START The data

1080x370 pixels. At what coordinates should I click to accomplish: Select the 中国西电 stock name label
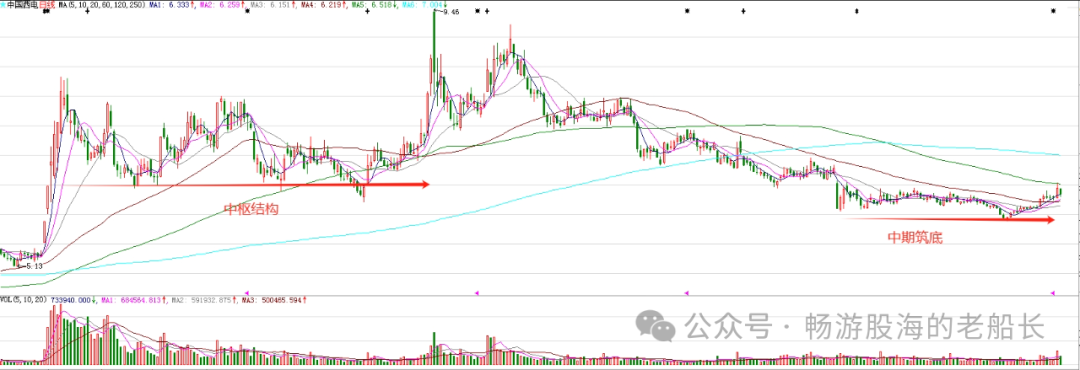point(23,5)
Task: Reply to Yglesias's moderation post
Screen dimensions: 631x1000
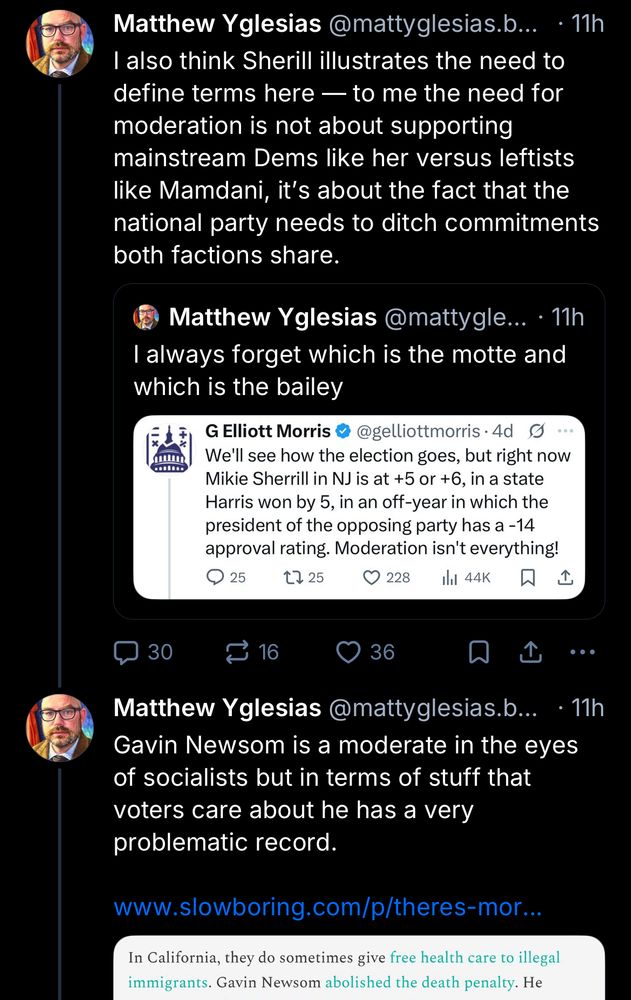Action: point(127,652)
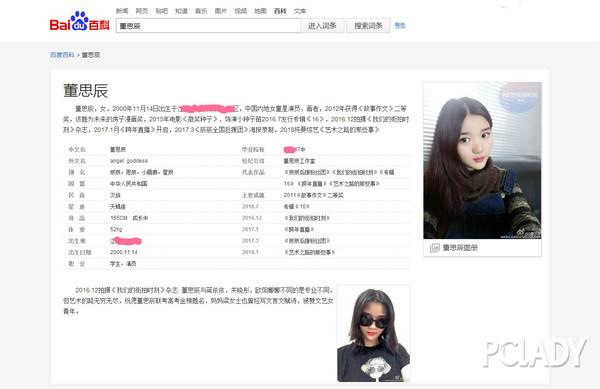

END The data

#### [Task brief]
Output the data exactly. Pictures don't belong in the result.

#### [Result]
1080x370 pixels. At what coordinates should I click to accomplish: Select the 中国西电 stock name label
point(23,5)
Task: Reply to Yglesias's moderation post
Screen dimensions: 631x1000
Action: point(127,652)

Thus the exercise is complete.